While those nice people from Microsoft are frantically plugging the gaps, there is a very real possibility that Windows is applying a new meaning to ‘Open’ Systems – meaning that your corporate data is open to view.
It almost seems churlish to denigrate Microsoft, considering the way in which the corporation has liberated computing. After all, it wasn’t really IBM that made personal computing possible – it just provided the platform.
It was Bill Gates’ genius that made the PC respectable to such an extent that it has become the de facto workstation for the overwhelming majority of corporations worldwide.
It was Microsoft that broke down the fortresses of ‘proprietary systems’, which invented intuitive computing and revolutionized the whole concept of personal productivity. Within a couple of decades an incredibly young computer geek has turned the computing world on its head and made the transition from a single brilliant idea to possibly the most innovative influence on the way business is conducted. Eat your heart out Leonardo da Vinci!
Inevitably, though, there has been a price to pay. Unfortunately, Microsoft suffers from the legacy of its origins – personal computing – which means that security has been seen as a workstation issue rather than a network-wide issue. That’s why managing security across enterprise networks has become a nightmare.
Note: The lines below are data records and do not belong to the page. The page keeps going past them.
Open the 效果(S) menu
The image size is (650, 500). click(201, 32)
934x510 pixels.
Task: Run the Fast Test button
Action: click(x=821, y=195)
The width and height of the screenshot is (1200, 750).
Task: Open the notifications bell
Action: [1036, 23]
To put some scale to the problem, every two years PricewaterhouseCoopers carries out a survey of UK IT security breaches on behalf of the DTI. The most recent report reveals 44 per cent of UK businesses have suffered at least one malicious security breach in the past year – almost double the figure reported two years earlier.
In fact, the design concept of ‘usability’ is just one of two systemic weaknesses in the Windows environment. The second is the way in which Microsoft has tried to address the problem for corporate users; the concept of vesting all responsibility with an individual known as the Systems Administrator. It means that ‘Kevin’ has supreme control over every user – from board directors to essential knowledge workers – and the keys to every recorded piece of information from competitive intellectual rights material to the very latest corporate strategy. Just to add an extra frisson, in an outsourced environment, Kevin isn’t even on your own payroll and it possibly not even working in the same hemisphere of the globe.
Even Microsoft has recognized the problem and has a long-term objective of what it calls ‘trustworthy computing’. Unfortunately, the Palladian project as it’s code-named, will be a root and branch reappraisal of the whole approach to computing, going right down into the heart of the hardware – reinventing the PC architecture. An admirable objective and I am sure it will get there, but I believe it is a decade away. Meanwhile, Kevin has the keys.
It is no wonder then, that according to a recent Forrester report, 77 percent of IT managers list security as their principal concern and remain to be convinced by Microsoft’s ‘Trustworthy Computing’ security message.